§ **What is needed**: Return exactly the lines that run from the one containing "This screenshot has width=1927, height=767." to the end of the entries, with both ends included.

§ **Material for this task**:
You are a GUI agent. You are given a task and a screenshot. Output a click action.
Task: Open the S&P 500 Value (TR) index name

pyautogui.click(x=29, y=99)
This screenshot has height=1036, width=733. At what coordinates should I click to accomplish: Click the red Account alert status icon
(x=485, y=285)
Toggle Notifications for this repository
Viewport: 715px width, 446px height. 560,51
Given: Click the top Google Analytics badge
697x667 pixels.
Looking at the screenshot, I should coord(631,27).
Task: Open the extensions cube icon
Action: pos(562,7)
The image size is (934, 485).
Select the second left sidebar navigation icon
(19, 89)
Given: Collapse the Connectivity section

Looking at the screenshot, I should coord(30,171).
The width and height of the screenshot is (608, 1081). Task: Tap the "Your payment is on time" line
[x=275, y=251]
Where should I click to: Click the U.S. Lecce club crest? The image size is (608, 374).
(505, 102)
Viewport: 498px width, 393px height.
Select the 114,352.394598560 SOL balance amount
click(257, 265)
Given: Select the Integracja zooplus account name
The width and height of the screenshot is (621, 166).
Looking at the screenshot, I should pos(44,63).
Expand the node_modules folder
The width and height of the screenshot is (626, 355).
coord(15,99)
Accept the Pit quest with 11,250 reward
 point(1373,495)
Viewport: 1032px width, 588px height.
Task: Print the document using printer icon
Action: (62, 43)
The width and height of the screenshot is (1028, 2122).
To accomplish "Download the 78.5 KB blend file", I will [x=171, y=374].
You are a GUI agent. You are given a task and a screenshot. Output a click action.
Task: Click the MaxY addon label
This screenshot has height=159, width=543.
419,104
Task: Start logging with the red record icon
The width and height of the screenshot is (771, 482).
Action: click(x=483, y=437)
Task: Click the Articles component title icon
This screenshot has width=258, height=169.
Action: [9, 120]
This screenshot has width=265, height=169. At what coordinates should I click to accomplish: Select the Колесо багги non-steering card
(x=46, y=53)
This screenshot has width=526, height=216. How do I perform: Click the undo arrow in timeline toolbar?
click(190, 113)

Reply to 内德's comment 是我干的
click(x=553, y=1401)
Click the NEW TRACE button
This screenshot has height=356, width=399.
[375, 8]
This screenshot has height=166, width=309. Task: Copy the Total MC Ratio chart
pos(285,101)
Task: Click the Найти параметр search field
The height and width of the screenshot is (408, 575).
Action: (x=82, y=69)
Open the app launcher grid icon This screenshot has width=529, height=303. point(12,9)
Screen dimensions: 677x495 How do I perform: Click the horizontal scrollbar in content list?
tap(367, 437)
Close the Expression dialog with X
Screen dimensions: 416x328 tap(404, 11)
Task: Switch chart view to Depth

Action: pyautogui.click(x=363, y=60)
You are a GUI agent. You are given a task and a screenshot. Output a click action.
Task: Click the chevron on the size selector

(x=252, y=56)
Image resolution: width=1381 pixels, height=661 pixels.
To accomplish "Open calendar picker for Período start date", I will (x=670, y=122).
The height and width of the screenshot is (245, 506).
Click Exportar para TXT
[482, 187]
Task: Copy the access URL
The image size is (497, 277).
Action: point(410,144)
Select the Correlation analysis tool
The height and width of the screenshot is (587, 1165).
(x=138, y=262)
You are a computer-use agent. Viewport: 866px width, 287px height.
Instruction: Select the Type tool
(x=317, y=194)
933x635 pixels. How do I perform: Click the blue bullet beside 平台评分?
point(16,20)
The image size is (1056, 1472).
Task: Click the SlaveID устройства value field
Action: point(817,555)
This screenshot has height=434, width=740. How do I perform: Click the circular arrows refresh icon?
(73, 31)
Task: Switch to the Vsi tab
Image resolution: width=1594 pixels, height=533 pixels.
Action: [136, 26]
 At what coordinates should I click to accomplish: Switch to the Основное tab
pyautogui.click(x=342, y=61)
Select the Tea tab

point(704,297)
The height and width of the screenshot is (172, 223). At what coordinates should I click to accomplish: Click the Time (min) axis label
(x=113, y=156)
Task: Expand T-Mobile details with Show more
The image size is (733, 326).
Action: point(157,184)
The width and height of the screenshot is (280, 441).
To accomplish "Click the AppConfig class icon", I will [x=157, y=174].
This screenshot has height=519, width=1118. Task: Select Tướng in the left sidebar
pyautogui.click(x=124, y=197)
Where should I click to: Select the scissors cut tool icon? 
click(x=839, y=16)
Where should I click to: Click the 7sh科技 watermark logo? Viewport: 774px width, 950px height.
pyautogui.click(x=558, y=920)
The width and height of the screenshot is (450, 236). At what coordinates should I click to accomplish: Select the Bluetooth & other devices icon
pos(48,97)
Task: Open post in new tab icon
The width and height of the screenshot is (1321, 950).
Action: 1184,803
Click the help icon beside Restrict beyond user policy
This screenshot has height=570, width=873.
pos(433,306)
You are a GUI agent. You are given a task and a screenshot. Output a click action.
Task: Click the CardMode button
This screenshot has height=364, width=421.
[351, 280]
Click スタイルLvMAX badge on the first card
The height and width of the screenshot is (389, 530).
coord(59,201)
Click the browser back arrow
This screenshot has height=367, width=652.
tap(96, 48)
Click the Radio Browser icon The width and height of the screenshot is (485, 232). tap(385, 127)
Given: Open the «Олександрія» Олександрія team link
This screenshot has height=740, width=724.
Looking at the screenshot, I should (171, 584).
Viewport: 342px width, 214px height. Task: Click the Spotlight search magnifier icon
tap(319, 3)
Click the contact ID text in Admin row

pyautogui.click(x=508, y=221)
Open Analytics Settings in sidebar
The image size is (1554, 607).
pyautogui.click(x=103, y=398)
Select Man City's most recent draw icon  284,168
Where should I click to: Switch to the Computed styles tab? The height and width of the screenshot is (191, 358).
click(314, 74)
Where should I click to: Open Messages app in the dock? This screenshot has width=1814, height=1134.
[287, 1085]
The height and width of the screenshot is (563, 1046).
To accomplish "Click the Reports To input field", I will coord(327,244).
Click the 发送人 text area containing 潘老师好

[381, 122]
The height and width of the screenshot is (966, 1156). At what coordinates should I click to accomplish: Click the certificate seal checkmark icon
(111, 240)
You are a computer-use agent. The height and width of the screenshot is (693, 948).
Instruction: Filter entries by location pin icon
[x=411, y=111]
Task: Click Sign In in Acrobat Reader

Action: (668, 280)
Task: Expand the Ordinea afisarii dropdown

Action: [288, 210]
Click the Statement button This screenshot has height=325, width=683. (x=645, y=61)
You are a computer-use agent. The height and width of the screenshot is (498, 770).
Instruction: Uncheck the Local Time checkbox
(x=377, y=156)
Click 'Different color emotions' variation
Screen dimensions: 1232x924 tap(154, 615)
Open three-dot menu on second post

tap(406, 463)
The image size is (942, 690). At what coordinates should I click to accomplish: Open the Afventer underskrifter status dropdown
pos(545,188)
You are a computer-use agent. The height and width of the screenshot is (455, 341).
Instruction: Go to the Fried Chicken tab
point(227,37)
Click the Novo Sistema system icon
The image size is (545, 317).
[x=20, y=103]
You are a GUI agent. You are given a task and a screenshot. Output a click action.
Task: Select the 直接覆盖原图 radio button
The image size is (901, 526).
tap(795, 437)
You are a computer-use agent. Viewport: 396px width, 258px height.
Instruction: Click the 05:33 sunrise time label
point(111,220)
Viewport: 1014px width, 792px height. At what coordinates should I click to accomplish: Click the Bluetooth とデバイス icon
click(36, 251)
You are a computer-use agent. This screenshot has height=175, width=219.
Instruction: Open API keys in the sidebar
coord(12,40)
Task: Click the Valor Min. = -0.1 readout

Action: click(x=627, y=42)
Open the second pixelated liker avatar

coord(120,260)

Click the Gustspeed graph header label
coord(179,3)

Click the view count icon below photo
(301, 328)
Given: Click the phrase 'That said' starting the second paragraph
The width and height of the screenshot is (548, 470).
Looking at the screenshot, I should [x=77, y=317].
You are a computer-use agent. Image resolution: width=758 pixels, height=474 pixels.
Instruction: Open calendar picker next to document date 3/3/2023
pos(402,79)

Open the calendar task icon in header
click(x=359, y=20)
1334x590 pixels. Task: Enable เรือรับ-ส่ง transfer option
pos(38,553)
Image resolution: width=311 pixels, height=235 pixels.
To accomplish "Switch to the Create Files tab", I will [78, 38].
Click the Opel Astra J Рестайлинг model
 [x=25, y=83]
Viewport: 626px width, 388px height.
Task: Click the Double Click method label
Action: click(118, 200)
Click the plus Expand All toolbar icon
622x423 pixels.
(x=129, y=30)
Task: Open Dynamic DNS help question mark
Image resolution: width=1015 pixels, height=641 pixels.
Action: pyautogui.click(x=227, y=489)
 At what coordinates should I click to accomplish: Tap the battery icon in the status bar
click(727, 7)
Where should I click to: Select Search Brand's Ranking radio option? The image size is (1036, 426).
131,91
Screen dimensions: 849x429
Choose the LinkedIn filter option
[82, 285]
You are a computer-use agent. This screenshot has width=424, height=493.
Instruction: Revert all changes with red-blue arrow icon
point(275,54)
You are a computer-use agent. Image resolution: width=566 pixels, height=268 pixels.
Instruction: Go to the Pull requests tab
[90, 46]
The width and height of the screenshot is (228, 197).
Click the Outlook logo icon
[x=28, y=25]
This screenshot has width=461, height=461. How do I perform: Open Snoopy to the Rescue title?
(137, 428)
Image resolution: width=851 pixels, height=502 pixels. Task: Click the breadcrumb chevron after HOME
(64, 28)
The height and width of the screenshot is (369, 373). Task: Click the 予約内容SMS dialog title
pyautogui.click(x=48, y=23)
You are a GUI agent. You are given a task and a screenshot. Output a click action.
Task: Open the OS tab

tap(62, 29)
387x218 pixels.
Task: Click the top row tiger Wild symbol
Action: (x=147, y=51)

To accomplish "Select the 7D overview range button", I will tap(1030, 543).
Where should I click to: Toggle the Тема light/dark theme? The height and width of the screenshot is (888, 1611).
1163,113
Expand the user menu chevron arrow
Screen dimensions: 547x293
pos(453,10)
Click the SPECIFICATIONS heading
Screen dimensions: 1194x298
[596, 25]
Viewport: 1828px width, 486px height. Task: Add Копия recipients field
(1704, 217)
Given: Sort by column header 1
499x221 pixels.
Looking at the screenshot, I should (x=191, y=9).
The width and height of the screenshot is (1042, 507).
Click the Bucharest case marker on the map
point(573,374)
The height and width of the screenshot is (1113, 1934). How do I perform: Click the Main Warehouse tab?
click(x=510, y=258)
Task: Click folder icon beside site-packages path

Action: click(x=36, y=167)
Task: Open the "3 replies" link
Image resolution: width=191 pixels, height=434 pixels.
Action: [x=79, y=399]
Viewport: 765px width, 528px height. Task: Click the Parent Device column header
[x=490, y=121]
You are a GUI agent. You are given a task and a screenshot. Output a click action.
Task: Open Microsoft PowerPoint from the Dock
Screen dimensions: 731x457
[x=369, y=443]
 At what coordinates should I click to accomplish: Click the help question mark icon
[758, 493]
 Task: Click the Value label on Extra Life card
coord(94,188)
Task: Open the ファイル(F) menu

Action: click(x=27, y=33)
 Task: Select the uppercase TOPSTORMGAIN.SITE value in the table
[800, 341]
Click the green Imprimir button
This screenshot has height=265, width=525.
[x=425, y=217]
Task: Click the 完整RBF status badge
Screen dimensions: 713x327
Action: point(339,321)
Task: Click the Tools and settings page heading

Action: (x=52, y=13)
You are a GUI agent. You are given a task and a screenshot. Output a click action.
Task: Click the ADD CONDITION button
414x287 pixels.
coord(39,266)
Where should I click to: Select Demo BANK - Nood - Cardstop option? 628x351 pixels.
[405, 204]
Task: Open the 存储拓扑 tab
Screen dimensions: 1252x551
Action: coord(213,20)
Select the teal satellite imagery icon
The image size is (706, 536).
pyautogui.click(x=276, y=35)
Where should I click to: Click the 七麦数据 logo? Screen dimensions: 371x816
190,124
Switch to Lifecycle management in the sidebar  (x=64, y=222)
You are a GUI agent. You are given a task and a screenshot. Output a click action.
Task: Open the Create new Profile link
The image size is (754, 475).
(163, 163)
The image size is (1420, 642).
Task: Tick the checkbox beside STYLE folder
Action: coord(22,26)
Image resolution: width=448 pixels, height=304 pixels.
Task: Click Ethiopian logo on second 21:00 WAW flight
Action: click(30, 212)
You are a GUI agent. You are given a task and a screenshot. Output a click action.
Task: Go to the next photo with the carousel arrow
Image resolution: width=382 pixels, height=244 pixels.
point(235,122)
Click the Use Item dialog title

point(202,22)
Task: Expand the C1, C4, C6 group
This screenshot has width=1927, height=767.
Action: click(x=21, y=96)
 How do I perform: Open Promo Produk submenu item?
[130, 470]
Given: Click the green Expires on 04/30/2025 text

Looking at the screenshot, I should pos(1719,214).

§ **Expected output**:
This screenshot has width=1927, height=767.
Action: click(x=21, y=96)
 How do I perform: Open Promo Produk submenu item?
[130, 470]
Given: Click the green Expires on 04/30/2025 text

Looking at the screenshot, I should pos(1719,214).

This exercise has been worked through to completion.